__Passage to read__:

(begin)

Why Go doesn't format tables for you
You built a CLI tool that lists active connections. You print them with fmt.Println. The output looks like a wall of text where columns drift apart because names have different lengths. You try padding with spaces, but the math gets annoying fast. You need a grid that aligns columns automatically, handles wrapping, and looks decent in a terminal.
Go's standard library does not include a table formatter. This is a deliberate design choice. The standard library focuses on correctness and primitives. It gives you strings, bytes, and a lightweight tab-alignment tool. It leaves rich formatting to third-party packages. Formatting text for a terminal involves measuring character widths, handling ANSI escape codes, wrapping long lines, and drawing borders. Preferences vary wildly. Some users want borders, some want none. Some want auto-wrapping, some want truncation. The standard library avoids baking in opinions about UI. You pick a library that matches your needs.
The standard library gives you primitives. You build the UI.

(end)

__Task details__:
Rewrite everything from "Why Go doesn't" down to "in a terminal." in the piece on why Go doesn't format tables, using "command-line tool" in place of "CLI tool".

__Supplied records__:
(begin)

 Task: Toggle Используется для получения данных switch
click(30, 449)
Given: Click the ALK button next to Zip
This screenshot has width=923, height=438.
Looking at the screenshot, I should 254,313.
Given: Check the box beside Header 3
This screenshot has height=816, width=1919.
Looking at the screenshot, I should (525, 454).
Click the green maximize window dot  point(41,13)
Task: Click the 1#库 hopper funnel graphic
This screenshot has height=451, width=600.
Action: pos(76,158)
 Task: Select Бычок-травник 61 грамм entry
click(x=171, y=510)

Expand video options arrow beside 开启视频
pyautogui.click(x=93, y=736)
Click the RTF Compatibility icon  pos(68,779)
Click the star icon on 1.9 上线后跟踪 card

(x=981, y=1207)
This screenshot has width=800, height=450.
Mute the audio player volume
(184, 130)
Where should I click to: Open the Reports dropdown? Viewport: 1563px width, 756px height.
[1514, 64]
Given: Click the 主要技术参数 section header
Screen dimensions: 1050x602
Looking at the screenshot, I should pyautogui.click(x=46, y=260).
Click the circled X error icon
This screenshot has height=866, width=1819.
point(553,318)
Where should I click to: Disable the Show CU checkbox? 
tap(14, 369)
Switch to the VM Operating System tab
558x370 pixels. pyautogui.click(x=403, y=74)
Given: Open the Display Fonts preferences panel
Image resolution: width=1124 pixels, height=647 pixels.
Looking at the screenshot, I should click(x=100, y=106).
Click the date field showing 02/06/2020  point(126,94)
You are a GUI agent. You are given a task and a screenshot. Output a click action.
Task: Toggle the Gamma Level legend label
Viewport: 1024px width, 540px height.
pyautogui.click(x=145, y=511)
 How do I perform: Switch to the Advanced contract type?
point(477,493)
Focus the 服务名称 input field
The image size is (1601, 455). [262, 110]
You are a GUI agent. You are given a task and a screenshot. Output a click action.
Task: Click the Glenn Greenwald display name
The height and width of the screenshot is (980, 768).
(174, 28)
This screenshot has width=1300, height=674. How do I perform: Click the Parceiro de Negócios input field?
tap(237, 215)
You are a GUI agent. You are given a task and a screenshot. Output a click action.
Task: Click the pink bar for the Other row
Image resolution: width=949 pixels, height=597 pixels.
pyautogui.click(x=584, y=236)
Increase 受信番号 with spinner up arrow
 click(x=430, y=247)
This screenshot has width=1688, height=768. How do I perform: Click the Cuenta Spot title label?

(end)

__Answer to the problem__:
Why Go doesn't format tables for you
You built a command-line tool that lists active connections. You print them with fmt.Println. The output looks like a wall of text where columns drift apart because names have different lengths. You try padding with spaces, but the math gets annoying fast. You need a grid that aligns columns automatically, handles wrapping, and looks decent in a terminal.